Sahih International:
Because he sees himself self-sufficient.
İngilizce:
In that he looketh upon himself as self-sufficient.
Azerbaycanca:
Özünün dövlətli olduğunu gördüyü üçün!
Süleyman Ateş:
Kendini zengin (kendine yeterli) gördüğü için,
Diyanet Vakfı:
Kendini kendine yeterli gördüğü için.
Erhan Aktaş:
Kendisini yeterli gördüğü için.
Kral Fahd:
Kendini kendine yeterli görerek.
Hasan Basri Çantay:
Kendisini (mal sebebiyle) ihtiyacdan vareste gördü diye.
Muhammed Esed:
ne zaman kendini yeterli görse:
Gültekin Onan:
Kendini müstağni gördüğünden.
Ali Fikri Yavuz:
Kendini (sahib olduğu mal ile Allah’dan) müstağni görmekle...
Portekizce:
Quando se vê rico.
İsveççe:
då hon tror sig vara fri från allt beroende; -
Farsça:
برای اینکه خود را بی نیاز می پندارد.
Kürtçe:
خۆی ببینێت كە دەوڵەمەند بووە
Özbekçe:
Ўзини бой кўргани учун.
Malayca:
Dengan sebab ia melihat dirinya sudah cukup apa yang dihajatinya.
Arnavutça:
posa e ka ndier veten të pasur (se nuk i nevojitet askush),
Bulgarca:
защото се е видял богат.
Sırpça:
чим се независним осети,
Çekçe:
neb za soběstačného se pokládá,
Urduca:
اِس بنا پر کہ وہ اپنے آپ کو بے نیاز دیکھتا ہے
Tacikçe:
ҳар гоҳ ки хештанро тавонгар бинад.
Tatarca:
Үзен Аллаһуга мохтаҗ түгел дип белеп. (Әлбәттә, кеше дөньяда һәм ахирәттә Аллаһуга мохтаҗ икәнен белсә, һич Аллаһуга каршылык кыла алмый.

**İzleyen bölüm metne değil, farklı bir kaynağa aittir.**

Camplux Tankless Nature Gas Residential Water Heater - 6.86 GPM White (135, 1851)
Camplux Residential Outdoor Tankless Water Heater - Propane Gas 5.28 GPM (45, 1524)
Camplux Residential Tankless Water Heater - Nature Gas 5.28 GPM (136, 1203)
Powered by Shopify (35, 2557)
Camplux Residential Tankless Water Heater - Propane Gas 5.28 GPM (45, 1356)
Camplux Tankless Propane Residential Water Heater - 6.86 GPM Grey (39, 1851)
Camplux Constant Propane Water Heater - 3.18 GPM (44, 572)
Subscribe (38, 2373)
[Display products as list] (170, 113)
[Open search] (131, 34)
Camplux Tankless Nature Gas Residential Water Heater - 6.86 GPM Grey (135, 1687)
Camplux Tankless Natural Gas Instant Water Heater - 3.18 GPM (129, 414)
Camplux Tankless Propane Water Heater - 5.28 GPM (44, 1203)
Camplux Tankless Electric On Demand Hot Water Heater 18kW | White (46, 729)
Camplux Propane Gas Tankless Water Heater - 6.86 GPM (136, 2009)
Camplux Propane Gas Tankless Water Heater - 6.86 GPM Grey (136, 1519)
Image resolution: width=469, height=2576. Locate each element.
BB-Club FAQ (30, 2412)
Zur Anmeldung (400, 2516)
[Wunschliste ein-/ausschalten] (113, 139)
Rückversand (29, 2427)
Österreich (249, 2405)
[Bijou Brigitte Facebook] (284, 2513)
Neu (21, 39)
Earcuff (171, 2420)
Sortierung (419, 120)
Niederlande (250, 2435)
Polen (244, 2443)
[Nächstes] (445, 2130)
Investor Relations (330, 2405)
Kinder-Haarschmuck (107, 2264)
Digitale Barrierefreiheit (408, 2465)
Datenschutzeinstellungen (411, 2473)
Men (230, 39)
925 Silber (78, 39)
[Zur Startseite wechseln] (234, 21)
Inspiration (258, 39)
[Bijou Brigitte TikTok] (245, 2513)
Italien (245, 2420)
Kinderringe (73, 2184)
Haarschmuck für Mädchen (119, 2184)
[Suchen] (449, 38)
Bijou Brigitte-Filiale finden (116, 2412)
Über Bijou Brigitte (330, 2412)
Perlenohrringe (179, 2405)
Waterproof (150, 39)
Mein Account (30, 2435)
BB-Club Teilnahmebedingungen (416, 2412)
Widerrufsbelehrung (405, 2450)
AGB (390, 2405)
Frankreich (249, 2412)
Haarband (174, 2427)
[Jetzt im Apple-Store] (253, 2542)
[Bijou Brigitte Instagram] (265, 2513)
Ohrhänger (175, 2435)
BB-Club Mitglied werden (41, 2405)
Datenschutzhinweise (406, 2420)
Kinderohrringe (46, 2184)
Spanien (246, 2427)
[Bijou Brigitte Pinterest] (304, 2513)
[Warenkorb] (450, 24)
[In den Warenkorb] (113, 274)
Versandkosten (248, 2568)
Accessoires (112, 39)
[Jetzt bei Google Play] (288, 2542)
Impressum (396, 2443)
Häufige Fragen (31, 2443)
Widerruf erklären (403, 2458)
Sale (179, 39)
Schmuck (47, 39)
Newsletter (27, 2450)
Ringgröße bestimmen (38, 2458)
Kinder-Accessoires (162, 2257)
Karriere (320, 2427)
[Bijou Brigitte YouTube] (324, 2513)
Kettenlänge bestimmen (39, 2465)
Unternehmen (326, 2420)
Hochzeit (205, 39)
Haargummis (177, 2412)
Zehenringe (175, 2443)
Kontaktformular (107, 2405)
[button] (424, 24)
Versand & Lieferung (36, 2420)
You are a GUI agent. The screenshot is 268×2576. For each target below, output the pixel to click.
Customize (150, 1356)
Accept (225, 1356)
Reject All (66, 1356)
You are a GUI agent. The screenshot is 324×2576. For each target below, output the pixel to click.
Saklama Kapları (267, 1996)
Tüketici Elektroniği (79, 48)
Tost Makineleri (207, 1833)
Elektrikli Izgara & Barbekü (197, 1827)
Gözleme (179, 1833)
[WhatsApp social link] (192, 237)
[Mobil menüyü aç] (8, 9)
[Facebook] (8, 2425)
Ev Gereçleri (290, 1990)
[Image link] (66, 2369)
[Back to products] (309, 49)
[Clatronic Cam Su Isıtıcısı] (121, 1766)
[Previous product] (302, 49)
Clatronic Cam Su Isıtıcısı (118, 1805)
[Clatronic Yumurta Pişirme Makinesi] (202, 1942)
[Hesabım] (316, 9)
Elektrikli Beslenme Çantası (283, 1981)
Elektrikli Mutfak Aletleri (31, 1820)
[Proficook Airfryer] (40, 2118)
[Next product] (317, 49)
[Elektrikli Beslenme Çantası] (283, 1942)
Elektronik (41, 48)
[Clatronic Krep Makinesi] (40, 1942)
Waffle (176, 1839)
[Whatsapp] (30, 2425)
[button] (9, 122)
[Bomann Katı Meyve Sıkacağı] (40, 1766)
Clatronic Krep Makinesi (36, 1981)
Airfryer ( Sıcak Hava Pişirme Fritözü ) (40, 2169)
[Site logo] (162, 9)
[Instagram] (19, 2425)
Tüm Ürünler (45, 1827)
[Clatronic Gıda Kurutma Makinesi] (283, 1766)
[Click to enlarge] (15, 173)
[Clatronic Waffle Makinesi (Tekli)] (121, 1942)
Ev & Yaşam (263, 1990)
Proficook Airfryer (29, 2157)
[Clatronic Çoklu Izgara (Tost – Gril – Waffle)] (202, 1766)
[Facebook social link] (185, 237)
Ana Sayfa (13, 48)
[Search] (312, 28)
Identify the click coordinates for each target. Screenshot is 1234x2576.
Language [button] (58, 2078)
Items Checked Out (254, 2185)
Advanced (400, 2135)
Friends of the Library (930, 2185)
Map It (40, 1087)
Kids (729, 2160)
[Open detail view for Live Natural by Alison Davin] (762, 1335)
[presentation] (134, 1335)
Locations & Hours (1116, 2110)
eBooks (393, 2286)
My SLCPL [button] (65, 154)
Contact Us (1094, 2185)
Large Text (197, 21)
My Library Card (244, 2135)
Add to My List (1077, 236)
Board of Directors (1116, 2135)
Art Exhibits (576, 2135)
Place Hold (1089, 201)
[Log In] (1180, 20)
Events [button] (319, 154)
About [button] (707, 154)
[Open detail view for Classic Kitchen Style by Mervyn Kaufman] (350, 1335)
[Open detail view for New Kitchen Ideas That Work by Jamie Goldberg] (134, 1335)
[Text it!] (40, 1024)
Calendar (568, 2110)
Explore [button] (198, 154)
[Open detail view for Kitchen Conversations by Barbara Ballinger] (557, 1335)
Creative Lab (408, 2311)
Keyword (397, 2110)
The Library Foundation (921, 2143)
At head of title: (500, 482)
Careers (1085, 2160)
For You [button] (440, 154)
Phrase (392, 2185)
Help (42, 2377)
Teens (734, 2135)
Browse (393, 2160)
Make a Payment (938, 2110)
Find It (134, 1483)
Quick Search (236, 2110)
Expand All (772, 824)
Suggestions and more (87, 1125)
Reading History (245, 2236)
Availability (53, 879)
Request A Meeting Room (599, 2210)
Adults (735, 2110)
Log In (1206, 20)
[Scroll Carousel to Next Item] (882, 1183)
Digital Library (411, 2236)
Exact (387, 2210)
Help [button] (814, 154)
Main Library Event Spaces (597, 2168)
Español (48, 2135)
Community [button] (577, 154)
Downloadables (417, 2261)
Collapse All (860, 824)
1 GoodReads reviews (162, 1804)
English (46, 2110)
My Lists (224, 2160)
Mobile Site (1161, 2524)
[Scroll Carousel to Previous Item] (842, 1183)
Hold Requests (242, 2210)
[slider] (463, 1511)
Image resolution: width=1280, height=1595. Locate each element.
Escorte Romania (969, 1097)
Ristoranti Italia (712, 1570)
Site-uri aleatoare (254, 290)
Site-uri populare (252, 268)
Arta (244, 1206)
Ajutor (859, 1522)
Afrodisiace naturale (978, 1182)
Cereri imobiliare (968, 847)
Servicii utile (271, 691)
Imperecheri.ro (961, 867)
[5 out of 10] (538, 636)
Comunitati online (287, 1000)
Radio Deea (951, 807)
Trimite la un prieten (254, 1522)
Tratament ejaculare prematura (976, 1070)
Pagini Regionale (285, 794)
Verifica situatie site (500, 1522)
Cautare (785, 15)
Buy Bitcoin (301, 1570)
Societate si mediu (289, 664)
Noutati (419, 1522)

Фәкать Аллаһуга үзенең мохтаҗ икәнлеген белмәгән кеше Аллаһуга карышып Аңа дошман буладыр, аннары җәһәннәмгә китә.)
Endonezyaca:
karena dia melihat dirinya serba cukup.
Amharca:
ራሱን የተብቃቃ (ባለ ሀብት) ኾኖ ለማየቱ፡፡
Tamilce:
(காரணம், இறையருளை விட்டுத்) தன்னைத் தேவையற்றவனாக எண்ணியதால்.
Korece:
스스로 충만하다 생각하도다
Vietnamca:
Vì y tự thấy mình giàu có và đầy đủ.